Institute for War and Peace Reporting | Giving Voice, Driving Change
Out of Control Mujahedin Claims
Witnesses testifying at the trial of former Bosnian army commanders Enver Hadzihasanovic and Amir Kubura told judges this week that foreign mujahedin fighters, who at first presented themselves as aid workers, were a source of trouble for government troops.
They also confirmed early witness testimonies to the effect that mujahedin took civilian prisoners in the village of Miletici on the same day that four surrendered Croat fighters were apparently murdered there.
Hadzihasanovic and Kubura are charged jointly with command responsibility for murder and mistreatment of non-Muslim civilians and combatants, and the plundering and destruction of their homes, in central Bosnia in 1993. This includes the alleged massacre of four Croat soldiers in Miletici on April 24 that year.
Prosecutors say the defendants’ subordinates – who allegedly included mujahedin – carried out the crimes listed in the indictment, and they failed to take measures to prevent them from doing so or to punish them afterwards.
But the testimony heard from two members of Hadzihasanovic’s Third Corps this week builds on defence claims that the mujahedin in fact operated independently of government forces, who were unable to control them.
Fahir Candzic, who was commander of an army unit based in the village of Mehurici during the time period in question, told the court he didn’t feel comfortable around mujahedin fighters. He said they had first arrived in Mehurici towards the end of the summer of 1992 and had initially presented themselves as humanitarian workers. They initially took up residence in the village primary school used by his own detachment, moving into the floor above.
“We didn’t feel safe with these foreigners so close to us,” Candzic told judges. “I didn’t know who these people were, where they came from, or why they were there. I didn’t feel comfortable in their presence.”
Candzic said he had been told that the men, at first simply referred to by the villagers as “Arabs”, were supposed to provide food and clothing for the local population.
It is part of the defence case that the mujahedin managed to win over parts of the local population by handing out supplies. Lawyers for Hadzihasanovic and Kubura say it subsequently became difficult for the army to square up to the mujahedin because they risked splitting the loyalties of the local population in the process.
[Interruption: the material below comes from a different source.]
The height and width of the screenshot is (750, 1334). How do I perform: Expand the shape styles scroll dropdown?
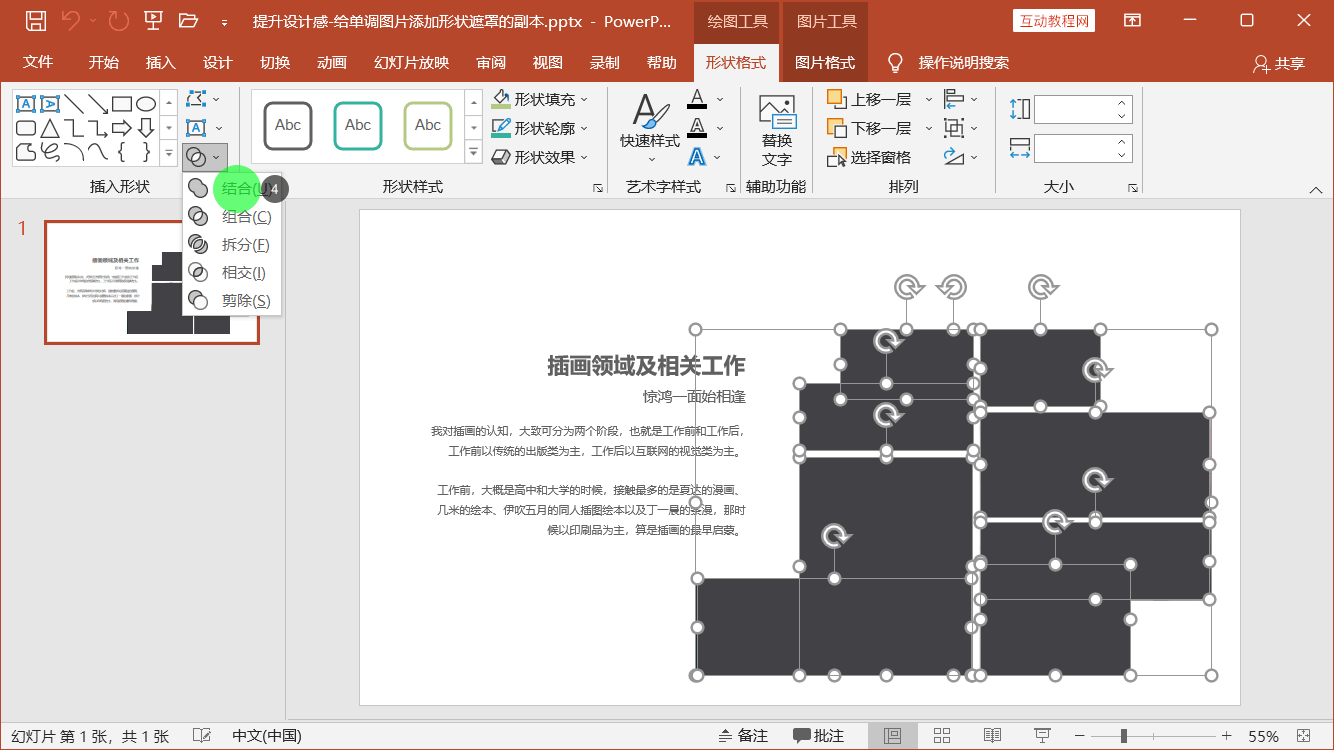(472, 152)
Candzic said the mujahedin later expanded their activities and began recruiting followers, to whom they even gave a limited number of weapons.
Also giving evidence for the defence case this week was Hamid Suljic, a former operations officer in the Mehurici army detachment and a Muslim resident of Miletici.
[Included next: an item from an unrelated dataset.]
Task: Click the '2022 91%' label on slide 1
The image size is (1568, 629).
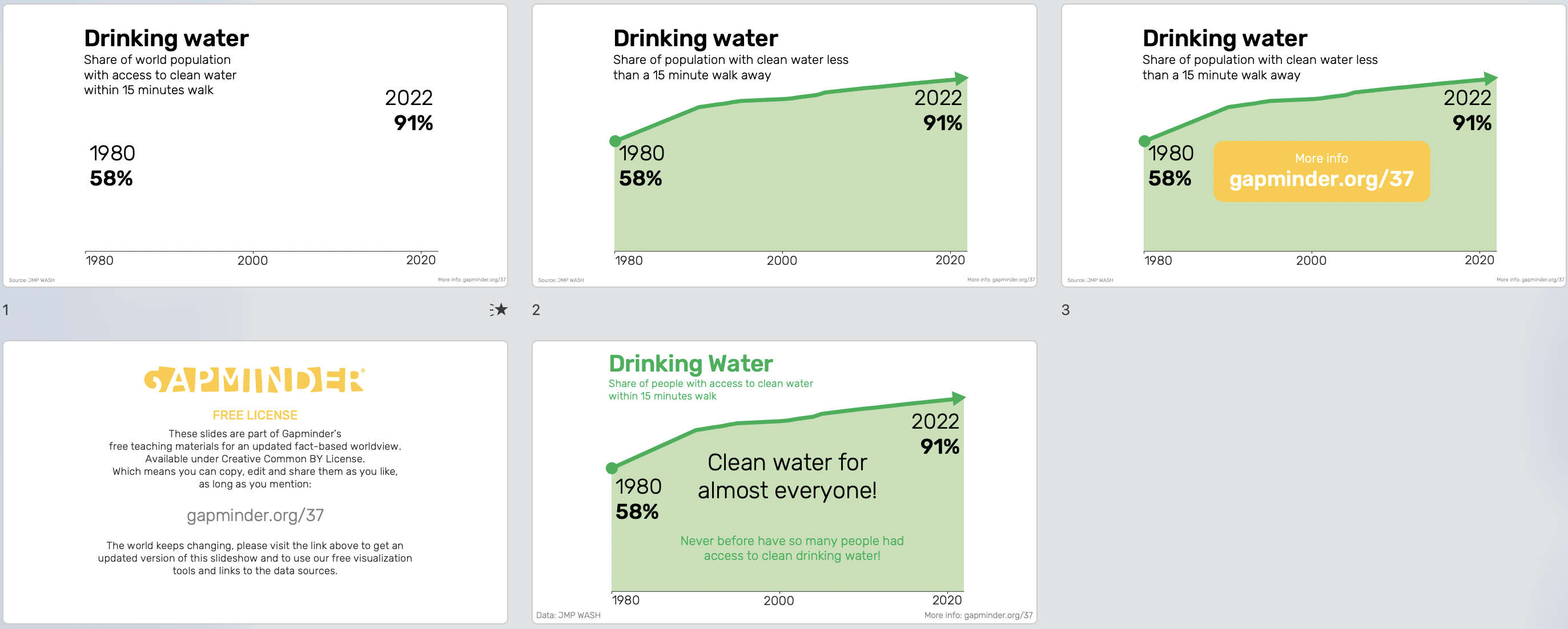Action: [409, 110]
The witness told the court that he was returning home from the front line on the day of the alleged massacre in his village when he encountered a column of civilians being escorted by mujahedin fighters.
The fighters, who wore masks and uniforms without insignia and addressed each other in Arabic, were the only soldiers he saw near Miletici that day.
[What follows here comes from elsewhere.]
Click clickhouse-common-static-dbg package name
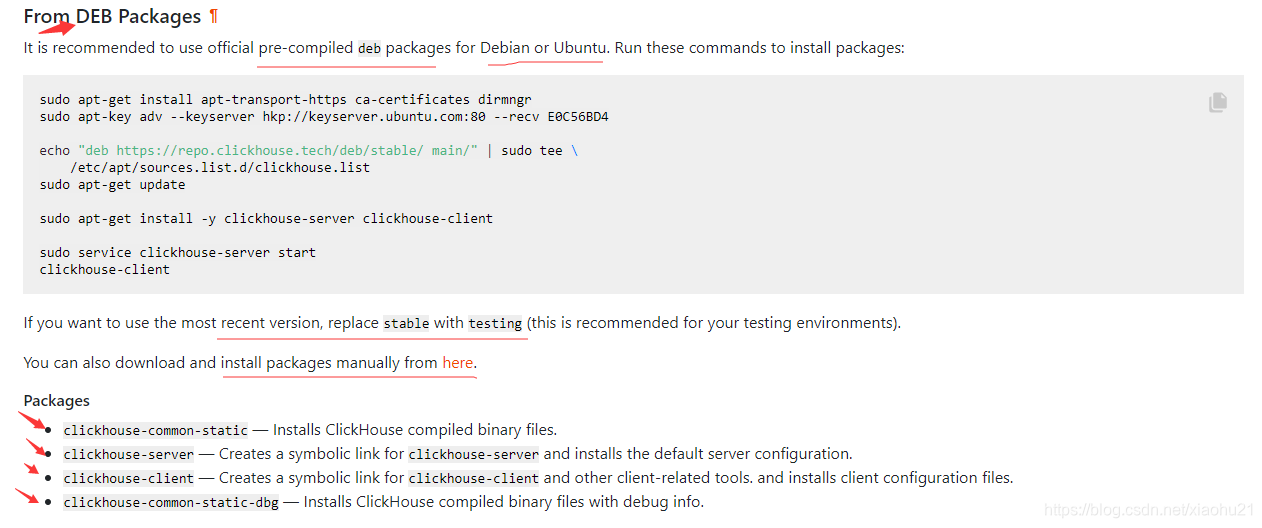 pos(171,502)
Suljic said he recognised his father and two other relatives in the group of detainees, along with many of his Croat neighbours. His father was bleeding and his hands were tied, but when the witness tried to approach the mujahedin to talk to them, he was pushed away.
The witness then said that he had gone back to his command post in Mehurici and a lengthy process of negotiations with the mujahedin to secure the civilians’ release began. His evidence confirms earlier testimony to the effect that the army was forced to negotiate with the mujahedin to free the prisoners from Miletici, which suggests that the mujahedin were not under army control.
Suljic also confirmed that while the three Muslim detainees were freed almost immediately, it took longer for the mujahedin to give up the rest of the group.
The witness said that he was never able to persuade his father to tell him what happened in Miletici when the mujahedin arrived.
“He never talked about that day,” Suljic told the court, “he only said, ‘Son, something evil happened and I couldn’t help those people’.”
He said a joint commission was later set up to try to establish what had occurred in Miletici. He also said he and his men were ordered to guard the Croat houses in the village to prevent them from being looted.
Suljic told judges that his family had always been very close to their Croat neighbours. “We celebrated our holidays together, attended weddings and funerals together – we participated in every aspect of each others’ life,” he told the court.
Miletici’s former Croats residents still return to their old homes from time to time, the witness said.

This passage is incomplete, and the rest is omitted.